For all the costs reform we have seen over the past two decades, there remains plenty of scope for more, and the Master of the Rolls, Sir Geoffrey Vos, last month made clear his intention to take this forward – and potentially in a radical way.
Giving the keynote address to the Association of Costs Lawyers (ACL) annual conference in London, he revealed that he has already asked the Civil Justice Council (CJC) to “embark on a review of costs issues at all levels, including the guideline hourly rates”, as he indicated he would do when setting the new rates in August of this year.
It was, he said, “extremely important” to consider whether the costs system – including costs shifting – were “fit for a modern justice system delivering dispute resolution digitally”.
This required an “holistic consideration of a number of interconnected issues”, listing the move to more remote hearings (given that the guideline hourly rates are based on location), his vision of an “entirely digital online justice system”, the extension of fixed recoverable costs, ‘money no object’ litigation in the Business & Property Courts, and the development and use of pre-action portals, artificial intelligence and blockchain, which required “a completely fresh look at the costs of civil litigation more generally”.
These are all game-changing propositions but he also indicated a more immediate review of costs budgeting, saying “we should undoubtedly take another look” at it given the time that has passed and “considerable experience” gained by judges and practitioners.
Though stressing that he would not start this process with “any preconceived ideas”, Sir Geoffrey recounted sitting in on a case and costs management conference in Birmingham recently in a clinical negligence case worth £100,000. Much of the two-hour hearing was dedicated to costs budgeting, with many of the arguments focused on “quite small issues in the defendant’s costs budget”. He continued: “And one was driven to wonder how often those costs are ever recovered against such claimants.”
Speaking to the conference later, ACL special adviser Professor Dominic Regan wondered whether we had witnessed the “first death knell” for budgeting. He detected “an undertone that budgeting might get the chop”, a move he said some judges would welcome.
Other senior figures also want to see change – for example, the Senior Costs Judge, Andrew Gordon-Saker, has made clear his enthusiasm for the costs provisions of the Solicitors Act 1974 to be brought up to date. And it has emerged that the government wants the extension of fixed recoverable costs to happen in October 2022.
Perhaps it is just as well that our conference also heard about the potential for costs lawyers to become involved in legal project management.

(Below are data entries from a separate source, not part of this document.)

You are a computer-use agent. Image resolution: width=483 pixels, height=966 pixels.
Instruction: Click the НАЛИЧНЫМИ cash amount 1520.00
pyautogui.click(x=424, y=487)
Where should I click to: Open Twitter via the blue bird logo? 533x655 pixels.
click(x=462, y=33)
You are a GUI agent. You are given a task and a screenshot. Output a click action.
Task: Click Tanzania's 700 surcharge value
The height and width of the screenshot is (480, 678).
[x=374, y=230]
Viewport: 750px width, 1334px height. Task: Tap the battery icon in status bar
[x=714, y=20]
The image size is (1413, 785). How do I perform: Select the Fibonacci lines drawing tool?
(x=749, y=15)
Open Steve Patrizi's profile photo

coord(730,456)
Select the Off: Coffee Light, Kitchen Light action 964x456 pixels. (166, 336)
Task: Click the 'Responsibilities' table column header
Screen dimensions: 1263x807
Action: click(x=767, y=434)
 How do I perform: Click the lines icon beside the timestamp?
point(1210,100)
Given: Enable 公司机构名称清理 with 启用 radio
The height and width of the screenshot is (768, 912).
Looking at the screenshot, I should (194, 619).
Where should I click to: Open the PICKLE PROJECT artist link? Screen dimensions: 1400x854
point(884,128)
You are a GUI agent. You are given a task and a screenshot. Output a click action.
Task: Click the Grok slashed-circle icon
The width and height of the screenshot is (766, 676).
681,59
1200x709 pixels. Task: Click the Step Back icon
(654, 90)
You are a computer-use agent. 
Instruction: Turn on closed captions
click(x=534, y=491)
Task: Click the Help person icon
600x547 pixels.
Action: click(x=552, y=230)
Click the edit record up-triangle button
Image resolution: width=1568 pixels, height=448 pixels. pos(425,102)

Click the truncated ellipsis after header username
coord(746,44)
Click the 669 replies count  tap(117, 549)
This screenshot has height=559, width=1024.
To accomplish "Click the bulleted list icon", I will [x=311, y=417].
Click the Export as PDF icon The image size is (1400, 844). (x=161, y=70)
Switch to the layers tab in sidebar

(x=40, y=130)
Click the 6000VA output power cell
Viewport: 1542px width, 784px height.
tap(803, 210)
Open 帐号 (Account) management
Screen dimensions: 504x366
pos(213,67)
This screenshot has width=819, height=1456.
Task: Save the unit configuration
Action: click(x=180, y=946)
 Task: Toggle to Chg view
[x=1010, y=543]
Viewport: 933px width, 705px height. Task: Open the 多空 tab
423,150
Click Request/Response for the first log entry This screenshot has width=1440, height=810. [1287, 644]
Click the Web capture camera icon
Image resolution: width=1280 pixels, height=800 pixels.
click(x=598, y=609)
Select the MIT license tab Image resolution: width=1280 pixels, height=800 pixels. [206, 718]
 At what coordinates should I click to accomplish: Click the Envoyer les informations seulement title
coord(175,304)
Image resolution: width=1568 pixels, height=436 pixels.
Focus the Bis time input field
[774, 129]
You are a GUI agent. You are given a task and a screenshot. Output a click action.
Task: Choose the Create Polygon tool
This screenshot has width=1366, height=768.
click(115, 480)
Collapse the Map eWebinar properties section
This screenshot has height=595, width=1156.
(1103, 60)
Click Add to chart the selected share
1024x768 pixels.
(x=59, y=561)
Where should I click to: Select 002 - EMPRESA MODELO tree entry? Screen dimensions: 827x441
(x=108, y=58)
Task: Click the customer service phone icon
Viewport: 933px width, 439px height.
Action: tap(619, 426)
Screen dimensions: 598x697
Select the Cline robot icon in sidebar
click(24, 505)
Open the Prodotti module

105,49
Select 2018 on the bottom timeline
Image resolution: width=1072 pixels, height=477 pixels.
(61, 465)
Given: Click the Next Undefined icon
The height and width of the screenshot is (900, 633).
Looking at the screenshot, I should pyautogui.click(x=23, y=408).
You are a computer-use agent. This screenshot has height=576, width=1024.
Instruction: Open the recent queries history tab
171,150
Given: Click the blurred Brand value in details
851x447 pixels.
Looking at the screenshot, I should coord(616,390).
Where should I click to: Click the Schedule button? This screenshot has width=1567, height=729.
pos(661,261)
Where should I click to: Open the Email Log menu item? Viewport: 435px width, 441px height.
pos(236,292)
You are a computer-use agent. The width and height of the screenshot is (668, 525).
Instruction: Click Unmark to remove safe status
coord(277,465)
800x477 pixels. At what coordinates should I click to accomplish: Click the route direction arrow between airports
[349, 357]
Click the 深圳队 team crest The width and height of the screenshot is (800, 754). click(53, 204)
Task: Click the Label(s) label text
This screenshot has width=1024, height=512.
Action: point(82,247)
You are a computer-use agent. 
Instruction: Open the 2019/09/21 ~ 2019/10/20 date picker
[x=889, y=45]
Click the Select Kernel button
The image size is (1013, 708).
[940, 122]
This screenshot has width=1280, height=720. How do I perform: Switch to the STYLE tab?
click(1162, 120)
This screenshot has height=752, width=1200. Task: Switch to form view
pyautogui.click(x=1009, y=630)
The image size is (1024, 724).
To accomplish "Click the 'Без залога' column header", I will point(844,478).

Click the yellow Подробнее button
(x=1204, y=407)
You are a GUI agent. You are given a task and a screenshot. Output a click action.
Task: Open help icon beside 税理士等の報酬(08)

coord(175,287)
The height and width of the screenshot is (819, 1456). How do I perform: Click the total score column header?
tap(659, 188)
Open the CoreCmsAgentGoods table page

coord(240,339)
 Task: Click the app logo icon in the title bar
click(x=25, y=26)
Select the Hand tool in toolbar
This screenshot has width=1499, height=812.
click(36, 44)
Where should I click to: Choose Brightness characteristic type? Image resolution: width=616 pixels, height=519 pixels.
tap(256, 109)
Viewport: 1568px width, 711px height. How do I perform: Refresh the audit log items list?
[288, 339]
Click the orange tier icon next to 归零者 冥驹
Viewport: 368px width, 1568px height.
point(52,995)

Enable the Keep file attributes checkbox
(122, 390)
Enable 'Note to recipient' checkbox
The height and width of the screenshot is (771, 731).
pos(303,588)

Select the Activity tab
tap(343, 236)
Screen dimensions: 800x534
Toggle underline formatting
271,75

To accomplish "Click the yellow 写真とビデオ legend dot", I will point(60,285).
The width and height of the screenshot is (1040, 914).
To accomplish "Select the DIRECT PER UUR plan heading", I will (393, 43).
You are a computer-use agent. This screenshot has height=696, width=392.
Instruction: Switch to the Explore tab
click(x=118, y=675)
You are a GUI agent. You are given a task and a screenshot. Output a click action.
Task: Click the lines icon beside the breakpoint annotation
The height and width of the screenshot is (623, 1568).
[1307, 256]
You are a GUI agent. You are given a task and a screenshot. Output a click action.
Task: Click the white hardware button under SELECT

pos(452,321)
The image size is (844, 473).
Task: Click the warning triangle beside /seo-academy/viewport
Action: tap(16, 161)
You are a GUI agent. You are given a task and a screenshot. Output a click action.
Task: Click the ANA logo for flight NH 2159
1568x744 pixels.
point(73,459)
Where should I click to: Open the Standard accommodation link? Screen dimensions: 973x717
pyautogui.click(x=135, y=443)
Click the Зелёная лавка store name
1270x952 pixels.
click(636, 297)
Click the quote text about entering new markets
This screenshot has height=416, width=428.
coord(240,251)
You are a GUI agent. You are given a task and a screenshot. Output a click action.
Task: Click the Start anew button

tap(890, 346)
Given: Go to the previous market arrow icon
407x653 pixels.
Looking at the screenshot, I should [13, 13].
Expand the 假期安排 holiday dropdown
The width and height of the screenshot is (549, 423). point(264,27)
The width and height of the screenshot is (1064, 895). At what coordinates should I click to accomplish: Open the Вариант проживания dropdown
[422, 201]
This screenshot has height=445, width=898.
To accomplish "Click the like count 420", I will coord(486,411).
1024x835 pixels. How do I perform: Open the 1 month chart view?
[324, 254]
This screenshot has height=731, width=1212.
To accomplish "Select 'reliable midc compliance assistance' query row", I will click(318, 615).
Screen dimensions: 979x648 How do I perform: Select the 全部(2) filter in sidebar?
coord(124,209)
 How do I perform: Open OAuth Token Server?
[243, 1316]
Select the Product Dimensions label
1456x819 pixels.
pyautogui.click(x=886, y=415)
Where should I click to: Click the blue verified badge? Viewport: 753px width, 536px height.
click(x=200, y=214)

James Barrett, a costs lawyer and senior legal project manager at Eversheds Sutherland, explained how litigation was “particularly well suited” to project management, with costs lawyers already carrying out some of the role in dealing with Precedent H. They were also used to “talking to and challenging partners” in a way that associates may not be keen on. Francis Kendall, a costs lawyer at Kain Knight (City) Ltd, predicted that the practice of legal project management would “filter down from the big firms”.
Let us not forget too the more day-to-day challenges of the costs world, also covered by the conference, such as: the never-ending stream of cases on CPR 36, or “the gift that keeps on giving,” as speaker Rupert Cohen of Landmark Chambers put it; the implications of the Supreme Court’s ruling in Ho v Adelekun; the impact of compulsory ADR, which looks likely to be introduced next year in some form; and even more technical issues like conducting provisional assessments with an electronic bill.
This is all against the background of possible regulatory reform. The conference heard from Professor Stephen Mayson, whose independent review of legal services regulation last year recommended that only properly qualified and regulated costs lawyers should be allowed to handle costs litigation and advocacy.
He outlined his thinking behind this, arguing there was a “clear public interest” in requiring regulation as the work of costs lawyers supports the rule of law and the administration of justice. Unregulated costs specialists, by contrast, “pose a risk to the public interest and to consumers”. This is a position we at the ACL strongly support.
As Professor Regan said, Sir Geoffrey Vos is a doer. But he has set plenty of plates spinning across the civil justice system in his first year as Master of the Rolls, with digital transformation undoubtedly the biggest and most important. He can’t do everything at the speed he clearly wants, so the costs management review may well be the initial focus. But more fundamental change seems in the offing.